Extinct genus of fishes

Holonema is an extinct genus of relatively large, barrel-shaped arthrodire placoderms that were found in oceans throughout the world from the Mid to Late Devonian, when the last species perished in the Frasnian-Fammian extinction event. Most species of the genus are known from fragments of their armor, but the Gogo Reef species, H. westolli, is known from whole, articulated specimens.

==Description==
Holonema is thought to have been a benthic-dwelling fish, based on its cambered body shape, which performs better hydrodynamically when closer to the sea bed.
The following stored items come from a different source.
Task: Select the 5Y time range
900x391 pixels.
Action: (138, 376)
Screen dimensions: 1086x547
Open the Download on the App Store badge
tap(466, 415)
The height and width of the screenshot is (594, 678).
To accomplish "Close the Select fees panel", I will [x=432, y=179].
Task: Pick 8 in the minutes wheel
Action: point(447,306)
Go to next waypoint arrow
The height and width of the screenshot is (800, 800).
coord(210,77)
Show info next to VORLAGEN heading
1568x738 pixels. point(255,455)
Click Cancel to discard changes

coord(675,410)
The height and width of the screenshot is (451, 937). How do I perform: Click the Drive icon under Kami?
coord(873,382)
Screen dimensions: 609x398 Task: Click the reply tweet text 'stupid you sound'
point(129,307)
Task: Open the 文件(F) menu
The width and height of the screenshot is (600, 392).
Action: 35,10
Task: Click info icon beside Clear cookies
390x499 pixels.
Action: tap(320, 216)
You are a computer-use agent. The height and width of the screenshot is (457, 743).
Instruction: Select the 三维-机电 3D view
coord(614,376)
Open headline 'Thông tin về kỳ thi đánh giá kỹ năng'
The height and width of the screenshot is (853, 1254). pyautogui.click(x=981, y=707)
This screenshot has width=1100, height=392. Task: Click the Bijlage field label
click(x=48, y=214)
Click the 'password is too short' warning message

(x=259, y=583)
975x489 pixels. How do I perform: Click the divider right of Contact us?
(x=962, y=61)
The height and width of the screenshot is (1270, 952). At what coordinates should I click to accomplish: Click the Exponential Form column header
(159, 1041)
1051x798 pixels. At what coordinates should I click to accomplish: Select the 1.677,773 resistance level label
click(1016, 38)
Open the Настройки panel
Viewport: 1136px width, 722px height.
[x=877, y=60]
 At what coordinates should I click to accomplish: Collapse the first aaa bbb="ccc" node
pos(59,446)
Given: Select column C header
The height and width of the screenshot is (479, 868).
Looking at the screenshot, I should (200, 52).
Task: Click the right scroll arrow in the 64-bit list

Although previously thought to have fed in the bottom seafloor mud, more recent morphological studies of the jaw and toothplates suggest a more planktivorous lifestyle. Holonema fossil individuals have small stones in the trunk shield, and pieces of feldspar in the abdominal region, suggesting Holonema used these as gastroliths for processing food.

==Species==

===H. rugosum===
H. rugosum is the type species. It was originally described as a species of the antiarch genus, Pterichthys. Fossils are found in Frasnian strata of New York and Pennsylvania, and Givetian strata of Wisconsin and Michigan. It is a fairly large species, though the type specimen is of an 18 centimeter long median dorsal plate belonging to a small individual. Fossils of H. horridum and Glyptaspis eastmani may be this species. Fossils from Frasnian Iran (H. cf. rugosum) may also belong to this species.

===H. arcticum===
A large species from Givetian-aged strata in Novaya Zemlya, Russia, known only from two plates from one individual's trunk shield.

===H. bruehni===
H. bruehni is a recently discovered species from the Middle Eifelian-aged Brandenberg stratum of Sauerland, Northwestern Germany. Juveniles had a dermal ornamentation of irregularly spaced tubercles, while the dermal surface of adults' armor were smooth.

===H. farrowi===
Known from fragments from the Givetian-aged "Traverse Group" stratum in Michigan. The median dorsal plates range up to 20 cm in length. The median dorsal plate is fairly broad at the posterior end, but narrows as one approaches the anterior end.

===H. haiti===
Known from fragments from the Givetian section of the Jefferson formation in Idaho. The median dorsal plate is estimated to be about 28 cm in length, and is very narrow compared to those of other species.

===H. harmae===
Found in the Givetian-aged Burtnieki beds of Estonia. It is distinguished from other species in that the spinal and subpectoral margins of the anterior-ventral plates meet at almost a right angle.

===H. obrutshevi===
Found in the Eifelian-aged Aruküla beds of Estonia. The median dorsal plate has a small, horn-like process, and the trunkshield is somewhat circular when viewed from the top or bottom.

===H. ornatum===
From the Givetian-aged Bressay flags of the Shetland Islands. Imperfectly known. Denison 1978 suggests that it may not belong to Holonema.

===H. radiatum===
This species is known primarily from the Frasnian-aged Shelon beds of the Baltic, and the Donetz Basin of Russia. Specimens and fragments from the Frasnian-aged Holy Cross Mountain of Poland, and the Givetian sections of the Fiskekløfta formation in Spitzbergen. It is a fairly large species with a moderately narrow median dorsal plate. The median dorsal plate averages about 30 cm in length.

===H. westolli===
This is the best-known species of the genus, known from numerous, often articulated specimens from the Frasnian-aged Gogo Reef. The species is very similar to H. rugosum, but the trunk shield is comparatively more narrow. This species reached around 60.6 cm long.